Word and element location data

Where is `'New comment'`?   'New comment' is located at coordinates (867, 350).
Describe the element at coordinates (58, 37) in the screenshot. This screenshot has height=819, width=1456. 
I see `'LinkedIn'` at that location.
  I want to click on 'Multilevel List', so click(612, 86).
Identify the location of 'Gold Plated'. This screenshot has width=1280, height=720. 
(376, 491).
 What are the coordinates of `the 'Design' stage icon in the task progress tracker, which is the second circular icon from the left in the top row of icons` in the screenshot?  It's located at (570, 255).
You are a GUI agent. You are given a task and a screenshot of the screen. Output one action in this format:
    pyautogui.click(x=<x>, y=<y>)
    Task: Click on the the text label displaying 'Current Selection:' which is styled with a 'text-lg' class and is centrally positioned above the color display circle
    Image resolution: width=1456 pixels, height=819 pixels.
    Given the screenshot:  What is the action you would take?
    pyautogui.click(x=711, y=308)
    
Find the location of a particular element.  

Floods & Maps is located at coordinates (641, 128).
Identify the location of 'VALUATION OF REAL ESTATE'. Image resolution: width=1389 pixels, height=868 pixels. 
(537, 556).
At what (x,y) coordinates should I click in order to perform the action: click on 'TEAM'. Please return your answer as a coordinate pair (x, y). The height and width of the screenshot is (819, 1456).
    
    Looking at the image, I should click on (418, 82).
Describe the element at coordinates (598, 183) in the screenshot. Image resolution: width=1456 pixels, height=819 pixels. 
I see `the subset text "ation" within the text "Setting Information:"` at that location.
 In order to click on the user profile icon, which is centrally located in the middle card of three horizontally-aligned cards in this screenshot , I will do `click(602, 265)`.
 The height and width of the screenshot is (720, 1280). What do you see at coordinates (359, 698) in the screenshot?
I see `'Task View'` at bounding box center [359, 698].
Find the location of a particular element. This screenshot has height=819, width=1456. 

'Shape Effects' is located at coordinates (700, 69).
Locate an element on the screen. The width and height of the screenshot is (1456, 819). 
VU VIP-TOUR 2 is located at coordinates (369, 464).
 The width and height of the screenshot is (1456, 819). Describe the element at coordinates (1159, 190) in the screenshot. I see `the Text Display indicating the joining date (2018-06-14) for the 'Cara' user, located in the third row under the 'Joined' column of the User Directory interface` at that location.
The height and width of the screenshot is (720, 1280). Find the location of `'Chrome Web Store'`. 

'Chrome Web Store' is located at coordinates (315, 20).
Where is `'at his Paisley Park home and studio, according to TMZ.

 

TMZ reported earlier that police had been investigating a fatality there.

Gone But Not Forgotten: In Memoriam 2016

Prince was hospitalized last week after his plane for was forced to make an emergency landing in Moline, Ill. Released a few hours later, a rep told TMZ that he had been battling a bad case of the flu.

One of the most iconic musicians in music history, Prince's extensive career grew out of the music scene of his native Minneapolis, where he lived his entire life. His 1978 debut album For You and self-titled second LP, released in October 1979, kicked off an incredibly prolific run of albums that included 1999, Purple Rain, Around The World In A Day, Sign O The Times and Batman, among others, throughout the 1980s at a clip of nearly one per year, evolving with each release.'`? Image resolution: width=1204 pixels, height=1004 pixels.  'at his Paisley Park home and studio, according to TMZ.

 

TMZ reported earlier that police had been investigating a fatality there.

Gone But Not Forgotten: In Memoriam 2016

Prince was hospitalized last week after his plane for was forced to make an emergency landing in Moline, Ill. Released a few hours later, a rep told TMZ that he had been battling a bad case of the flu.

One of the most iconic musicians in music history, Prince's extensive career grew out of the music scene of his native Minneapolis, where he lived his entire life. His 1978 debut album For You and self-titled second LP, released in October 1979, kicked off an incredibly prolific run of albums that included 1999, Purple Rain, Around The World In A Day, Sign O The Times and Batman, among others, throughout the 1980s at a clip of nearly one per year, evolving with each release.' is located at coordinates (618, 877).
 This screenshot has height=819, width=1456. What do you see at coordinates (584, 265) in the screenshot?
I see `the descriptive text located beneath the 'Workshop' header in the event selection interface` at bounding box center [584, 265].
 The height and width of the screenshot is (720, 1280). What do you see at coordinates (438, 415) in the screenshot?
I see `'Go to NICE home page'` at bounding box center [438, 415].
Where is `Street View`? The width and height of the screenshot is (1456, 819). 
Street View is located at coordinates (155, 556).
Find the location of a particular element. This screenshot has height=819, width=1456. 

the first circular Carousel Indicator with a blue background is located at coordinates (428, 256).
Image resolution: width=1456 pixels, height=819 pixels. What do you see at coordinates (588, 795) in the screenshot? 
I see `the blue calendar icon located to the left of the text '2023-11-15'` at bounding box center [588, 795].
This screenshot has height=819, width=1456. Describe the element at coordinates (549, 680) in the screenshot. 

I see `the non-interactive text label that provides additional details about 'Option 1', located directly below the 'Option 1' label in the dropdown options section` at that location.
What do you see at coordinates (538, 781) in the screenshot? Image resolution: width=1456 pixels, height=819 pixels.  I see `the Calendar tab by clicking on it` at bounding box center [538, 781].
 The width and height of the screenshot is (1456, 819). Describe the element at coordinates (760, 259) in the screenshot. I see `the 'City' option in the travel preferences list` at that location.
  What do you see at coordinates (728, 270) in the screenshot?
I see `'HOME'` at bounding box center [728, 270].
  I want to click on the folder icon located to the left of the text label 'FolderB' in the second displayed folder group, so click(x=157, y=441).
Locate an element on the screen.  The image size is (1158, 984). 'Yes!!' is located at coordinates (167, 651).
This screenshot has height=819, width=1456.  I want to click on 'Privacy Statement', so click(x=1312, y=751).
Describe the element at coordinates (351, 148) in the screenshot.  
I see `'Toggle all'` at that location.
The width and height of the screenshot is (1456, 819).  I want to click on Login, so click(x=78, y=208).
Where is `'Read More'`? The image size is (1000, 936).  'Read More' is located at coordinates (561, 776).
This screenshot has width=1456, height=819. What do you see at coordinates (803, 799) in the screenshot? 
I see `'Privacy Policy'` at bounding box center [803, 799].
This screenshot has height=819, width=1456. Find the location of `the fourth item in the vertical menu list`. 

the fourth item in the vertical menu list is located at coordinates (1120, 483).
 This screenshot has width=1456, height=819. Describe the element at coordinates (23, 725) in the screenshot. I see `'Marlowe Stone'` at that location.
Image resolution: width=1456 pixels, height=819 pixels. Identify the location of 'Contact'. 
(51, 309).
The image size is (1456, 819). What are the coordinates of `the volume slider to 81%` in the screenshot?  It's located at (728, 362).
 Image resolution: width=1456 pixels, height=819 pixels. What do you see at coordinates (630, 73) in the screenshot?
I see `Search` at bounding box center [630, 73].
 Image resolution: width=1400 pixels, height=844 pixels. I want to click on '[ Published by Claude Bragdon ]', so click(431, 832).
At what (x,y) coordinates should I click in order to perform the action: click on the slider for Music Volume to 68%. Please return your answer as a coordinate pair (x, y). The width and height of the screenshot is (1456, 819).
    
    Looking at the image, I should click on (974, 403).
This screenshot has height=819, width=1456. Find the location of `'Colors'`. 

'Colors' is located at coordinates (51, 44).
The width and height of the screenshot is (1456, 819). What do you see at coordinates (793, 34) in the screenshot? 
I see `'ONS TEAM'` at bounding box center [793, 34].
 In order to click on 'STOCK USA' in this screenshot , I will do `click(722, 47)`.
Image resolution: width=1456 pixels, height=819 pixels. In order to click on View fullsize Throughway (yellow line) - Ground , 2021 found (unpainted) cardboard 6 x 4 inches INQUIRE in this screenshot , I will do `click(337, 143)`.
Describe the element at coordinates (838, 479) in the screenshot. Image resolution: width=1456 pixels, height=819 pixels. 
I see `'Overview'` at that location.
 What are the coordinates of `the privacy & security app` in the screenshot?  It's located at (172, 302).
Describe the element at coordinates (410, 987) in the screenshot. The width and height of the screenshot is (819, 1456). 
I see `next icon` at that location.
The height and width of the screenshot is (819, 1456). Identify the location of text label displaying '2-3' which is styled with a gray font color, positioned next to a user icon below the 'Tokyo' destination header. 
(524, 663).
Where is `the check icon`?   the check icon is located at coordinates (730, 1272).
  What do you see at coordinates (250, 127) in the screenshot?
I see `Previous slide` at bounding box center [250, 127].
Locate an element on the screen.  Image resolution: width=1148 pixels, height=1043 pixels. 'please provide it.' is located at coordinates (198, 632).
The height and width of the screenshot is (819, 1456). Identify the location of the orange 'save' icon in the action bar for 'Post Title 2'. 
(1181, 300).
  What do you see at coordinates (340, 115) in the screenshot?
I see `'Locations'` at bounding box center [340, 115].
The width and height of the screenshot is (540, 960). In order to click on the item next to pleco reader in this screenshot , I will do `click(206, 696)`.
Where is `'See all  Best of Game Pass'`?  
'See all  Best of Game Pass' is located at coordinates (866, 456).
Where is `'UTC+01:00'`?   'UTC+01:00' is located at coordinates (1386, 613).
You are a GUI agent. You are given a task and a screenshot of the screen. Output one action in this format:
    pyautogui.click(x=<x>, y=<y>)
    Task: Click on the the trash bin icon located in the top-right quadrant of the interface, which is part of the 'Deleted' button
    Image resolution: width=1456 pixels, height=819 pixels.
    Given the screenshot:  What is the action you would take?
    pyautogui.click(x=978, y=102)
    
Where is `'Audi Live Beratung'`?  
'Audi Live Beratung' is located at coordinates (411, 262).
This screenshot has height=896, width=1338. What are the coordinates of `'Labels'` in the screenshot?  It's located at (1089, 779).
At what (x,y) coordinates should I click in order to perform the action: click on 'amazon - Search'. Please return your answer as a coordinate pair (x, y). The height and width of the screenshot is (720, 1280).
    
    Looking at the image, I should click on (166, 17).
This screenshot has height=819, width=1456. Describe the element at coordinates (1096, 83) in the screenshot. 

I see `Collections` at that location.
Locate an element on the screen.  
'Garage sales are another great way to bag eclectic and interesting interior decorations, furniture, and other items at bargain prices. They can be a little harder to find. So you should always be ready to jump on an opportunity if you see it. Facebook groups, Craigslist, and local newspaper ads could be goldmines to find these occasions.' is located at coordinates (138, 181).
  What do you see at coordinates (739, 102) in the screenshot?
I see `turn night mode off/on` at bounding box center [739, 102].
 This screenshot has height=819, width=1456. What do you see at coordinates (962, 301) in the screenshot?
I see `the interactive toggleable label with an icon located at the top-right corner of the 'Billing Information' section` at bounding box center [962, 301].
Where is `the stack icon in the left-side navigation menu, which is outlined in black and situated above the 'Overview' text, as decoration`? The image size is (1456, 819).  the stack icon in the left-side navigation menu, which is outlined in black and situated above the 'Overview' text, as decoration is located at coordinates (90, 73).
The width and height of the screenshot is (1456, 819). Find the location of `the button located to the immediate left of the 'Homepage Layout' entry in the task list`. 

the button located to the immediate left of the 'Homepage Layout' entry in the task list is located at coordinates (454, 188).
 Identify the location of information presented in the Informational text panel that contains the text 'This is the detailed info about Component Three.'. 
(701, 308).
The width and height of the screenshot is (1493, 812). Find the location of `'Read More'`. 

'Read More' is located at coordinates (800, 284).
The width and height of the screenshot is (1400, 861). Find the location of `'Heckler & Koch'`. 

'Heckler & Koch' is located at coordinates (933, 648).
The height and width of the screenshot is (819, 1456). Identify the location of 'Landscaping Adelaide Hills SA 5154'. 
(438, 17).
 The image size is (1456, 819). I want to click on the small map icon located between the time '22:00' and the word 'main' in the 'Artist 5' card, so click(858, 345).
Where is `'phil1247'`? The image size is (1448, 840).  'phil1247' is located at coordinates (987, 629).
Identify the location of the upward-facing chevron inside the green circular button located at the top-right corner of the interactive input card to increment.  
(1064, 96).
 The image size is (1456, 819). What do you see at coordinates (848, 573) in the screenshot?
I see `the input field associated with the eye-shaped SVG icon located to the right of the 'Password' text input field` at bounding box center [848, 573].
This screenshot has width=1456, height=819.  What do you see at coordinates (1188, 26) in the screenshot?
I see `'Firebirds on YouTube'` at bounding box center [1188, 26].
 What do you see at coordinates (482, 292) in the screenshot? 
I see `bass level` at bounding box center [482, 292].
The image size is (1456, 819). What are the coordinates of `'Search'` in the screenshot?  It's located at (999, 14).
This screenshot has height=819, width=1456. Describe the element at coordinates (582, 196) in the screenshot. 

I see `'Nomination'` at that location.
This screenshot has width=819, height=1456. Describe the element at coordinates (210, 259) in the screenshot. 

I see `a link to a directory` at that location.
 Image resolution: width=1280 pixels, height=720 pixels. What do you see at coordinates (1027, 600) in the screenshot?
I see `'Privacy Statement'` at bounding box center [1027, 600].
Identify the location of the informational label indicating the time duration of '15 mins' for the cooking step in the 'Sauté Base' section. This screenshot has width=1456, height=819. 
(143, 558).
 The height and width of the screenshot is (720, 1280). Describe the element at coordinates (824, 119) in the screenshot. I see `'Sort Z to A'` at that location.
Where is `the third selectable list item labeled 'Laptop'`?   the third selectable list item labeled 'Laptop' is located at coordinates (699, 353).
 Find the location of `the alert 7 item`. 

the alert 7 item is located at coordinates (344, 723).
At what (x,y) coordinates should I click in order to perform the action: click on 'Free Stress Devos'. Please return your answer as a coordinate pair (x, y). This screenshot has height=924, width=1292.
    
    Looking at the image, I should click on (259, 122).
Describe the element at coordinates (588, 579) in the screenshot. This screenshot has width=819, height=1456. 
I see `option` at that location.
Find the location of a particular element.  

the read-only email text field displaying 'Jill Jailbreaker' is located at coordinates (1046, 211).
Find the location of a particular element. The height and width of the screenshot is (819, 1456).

**To do:**
Can you copy the records word for word, from the line containing "click on 'amazon" through the line containing "Looking at the image, I should click on (166, 17)."?

**Complete response:**
At what (x,y) coordinates should I click in order to perform the action: click on 'amazon - Search'. Please return your answer as a coordinate pair (x, y). The height and width of the screenshot is (720, 1280).
    
    Looking at the image, I should click on (166, 17).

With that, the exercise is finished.